Wow, way to go Instagram. Put your foot down. Although, yes, I, Grace Karina Stasky, am apart of the problem. I create and place social ads along with all my friends at ChatterBlast. BUT, when creating ads with the perfect creative and ad copy, coupled with proper targeting, we’re only helping our social audience. Whether it’s a delicious cheese platter or fire deal on Auto Show tickets, you we’re served the ad based on your demographics, behavior and interests. You may love or hate the ad you were served, but you did click agree on that privacy setting. Jokes on you.
Joke is not on you. I’m sorry. Hear me out. Can you imagine a world where you actually pay to send your friends outrageous Snapchats, tag them in ridiculously funny Instagram memes or use Facebook as your online diary? No. That would be silly right?

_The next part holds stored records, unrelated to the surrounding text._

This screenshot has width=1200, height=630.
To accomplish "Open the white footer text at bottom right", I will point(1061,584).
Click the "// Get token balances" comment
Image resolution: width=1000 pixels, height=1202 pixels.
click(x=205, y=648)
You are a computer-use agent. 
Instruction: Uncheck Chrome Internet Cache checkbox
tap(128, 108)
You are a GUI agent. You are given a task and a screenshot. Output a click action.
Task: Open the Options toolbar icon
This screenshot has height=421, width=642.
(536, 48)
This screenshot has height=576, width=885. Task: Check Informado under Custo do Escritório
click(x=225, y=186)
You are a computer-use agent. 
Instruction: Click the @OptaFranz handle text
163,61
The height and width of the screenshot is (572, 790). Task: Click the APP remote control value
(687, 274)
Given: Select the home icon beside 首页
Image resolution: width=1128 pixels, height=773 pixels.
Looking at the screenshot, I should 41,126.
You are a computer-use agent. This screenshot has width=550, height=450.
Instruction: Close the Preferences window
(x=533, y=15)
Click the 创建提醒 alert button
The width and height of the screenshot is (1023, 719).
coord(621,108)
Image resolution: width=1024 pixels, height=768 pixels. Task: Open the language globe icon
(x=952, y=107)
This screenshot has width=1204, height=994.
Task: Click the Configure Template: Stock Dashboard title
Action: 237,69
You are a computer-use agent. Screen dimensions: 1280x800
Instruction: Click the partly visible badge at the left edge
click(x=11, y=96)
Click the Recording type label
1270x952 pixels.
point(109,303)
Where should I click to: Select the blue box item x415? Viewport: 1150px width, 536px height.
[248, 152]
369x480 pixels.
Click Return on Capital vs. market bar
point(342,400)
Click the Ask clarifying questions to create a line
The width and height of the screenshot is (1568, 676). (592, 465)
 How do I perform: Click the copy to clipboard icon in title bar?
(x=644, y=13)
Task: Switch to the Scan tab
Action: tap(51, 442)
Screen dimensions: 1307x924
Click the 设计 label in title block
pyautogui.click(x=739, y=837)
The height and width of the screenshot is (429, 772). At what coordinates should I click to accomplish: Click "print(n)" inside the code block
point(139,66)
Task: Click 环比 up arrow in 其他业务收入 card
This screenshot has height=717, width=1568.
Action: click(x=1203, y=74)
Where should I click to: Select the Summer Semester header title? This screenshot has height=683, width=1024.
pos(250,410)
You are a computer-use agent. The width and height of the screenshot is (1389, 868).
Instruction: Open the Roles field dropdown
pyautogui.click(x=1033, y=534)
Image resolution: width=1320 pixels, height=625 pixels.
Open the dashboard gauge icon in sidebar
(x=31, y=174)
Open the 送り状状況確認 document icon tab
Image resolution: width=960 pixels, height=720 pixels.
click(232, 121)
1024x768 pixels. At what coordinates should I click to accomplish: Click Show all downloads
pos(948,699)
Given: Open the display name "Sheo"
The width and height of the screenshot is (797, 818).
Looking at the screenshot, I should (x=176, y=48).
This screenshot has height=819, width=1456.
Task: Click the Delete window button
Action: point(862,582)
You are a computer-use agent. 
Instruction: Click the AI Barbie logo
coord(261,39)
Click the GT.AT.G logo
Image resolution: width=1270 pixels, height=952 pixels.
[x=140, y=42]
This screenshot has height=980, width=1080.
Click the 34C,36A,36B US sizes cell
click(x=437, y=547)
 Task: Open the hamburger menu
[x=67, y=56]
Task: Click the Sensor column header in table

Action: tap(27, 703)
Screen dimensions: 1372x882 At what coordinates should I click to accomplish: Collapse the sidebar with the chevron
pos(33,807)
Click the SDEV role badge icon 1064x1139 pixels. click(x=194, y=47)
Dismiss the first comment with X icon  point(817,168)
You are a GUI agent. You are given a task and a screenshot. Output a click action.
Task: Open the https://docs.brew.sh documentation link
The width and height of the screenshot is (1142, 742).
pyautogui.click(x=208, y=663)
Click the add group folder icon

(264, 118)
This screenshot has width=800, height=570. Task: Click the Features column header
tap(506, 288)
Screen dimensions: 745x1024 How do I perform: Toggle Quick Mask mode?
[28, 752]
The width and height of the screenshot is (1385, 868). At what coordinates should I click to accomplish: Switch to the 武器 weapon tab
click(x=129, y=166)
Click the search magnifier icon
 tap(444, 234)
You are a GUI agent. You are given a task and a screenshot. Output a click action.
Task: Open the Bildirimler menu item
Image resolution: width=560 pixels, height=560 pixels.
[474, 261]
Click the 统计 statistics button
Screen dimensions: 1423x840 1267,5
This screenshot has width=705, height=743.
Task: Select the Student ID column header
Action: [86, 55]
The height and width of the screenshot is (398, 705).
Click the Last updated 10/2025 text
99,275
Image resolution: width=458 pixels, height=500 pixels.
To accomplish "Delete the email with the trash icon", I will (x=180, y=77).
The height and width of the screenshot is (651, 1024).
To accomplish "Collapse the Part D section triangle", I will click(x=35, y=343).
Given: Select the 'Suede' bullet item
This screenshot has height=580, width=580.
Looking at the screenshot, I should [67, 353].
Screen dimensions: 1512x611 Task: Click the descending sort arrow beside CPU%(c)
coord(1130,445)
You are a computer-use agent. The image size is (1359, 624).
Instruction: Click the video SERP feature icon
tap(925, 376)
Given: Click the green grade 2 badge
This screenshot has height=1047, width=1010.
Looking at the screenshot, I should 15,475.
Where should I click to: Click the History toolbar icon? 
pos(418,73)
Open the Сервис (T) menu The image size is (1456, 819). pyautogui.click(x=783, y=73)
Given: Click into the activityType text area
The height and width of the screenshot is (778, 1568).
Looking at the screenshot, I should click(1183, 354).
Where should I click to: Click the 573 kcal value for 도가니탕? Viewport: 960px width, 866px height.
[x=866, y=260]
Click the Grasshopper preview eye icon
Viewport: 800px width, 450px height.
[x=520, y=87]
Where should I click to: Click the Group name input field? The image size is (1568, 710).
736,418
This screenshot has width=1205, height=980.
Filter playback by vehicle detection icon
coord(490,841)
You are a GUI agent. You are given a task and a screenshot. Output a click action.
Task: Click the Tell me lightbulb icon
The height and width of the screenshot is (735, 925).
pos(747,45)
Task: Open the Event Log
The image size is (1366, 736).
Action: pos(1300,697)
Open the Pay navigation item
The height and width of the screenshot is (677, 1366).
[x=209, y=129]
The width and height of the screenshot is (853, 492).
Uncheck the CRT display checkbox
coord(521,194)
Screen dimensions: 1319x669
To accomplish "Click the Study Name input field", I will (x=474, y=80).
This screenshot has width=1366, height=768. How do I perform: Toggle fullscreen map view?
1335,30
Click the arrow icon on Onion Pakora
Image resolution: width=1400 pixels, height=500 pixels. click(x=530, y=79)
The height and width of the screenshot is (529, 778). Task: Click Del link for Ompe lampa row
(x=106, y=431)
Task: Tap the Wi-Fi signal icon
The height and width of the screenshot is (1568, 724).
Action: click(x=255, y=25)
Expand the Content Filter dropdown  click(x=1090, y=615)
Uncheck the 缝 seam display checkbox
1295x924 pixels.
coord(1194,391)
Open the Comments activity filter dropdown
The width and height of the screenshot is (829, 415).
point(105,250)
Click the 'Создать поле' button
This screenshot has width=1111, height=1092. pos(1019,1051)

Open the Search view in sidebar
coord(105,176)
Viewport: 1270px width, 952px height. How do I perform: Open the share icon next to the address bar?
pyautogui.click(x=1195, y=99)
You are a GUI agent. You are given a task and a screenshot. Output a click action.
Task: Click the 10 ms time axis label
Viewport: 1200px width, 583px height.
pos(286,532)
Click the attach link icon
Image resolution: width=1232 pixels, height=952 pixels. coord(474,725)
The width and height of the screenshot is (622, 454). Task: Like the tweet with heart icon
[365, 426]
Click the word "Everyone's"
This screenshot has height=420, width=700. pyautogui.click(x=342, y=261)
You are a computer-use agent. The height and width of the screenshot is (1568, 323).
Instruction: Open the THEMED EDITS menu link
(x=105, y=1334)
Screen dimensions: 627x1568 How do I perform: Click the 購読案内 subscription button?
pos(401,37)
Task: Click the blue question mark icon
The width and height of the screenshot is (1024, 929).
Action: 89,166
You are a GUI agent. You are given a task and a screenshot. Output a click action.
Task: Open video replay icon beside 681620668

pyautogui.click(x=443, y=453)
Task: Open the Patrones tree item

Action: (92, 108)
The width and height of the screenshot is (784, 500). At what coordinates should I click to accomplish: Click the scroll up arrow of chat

Without ads, promotions and other money makers, how would these social platforms run? How would they pay the endless amount of employees? Think about it. Similar to listening a free version radio. You’re jamming out. Really into your music and an advertisement abruptly cuts it off. Rude, actually. But we still continue to not buy ad free version. Why pay when we can get it for free? Advertisements pay for the the world to go round.
You’ve been dealing with this your whole life. Social advertising is just like any other medium, but we have to draw the line somewhere. I do agree with that. This creepy hair ad is only the tip of the iceberg. I’m sure other agencies will cook up sneakier ideas that dance along the lines of right and wrong. Will you play into it or report it?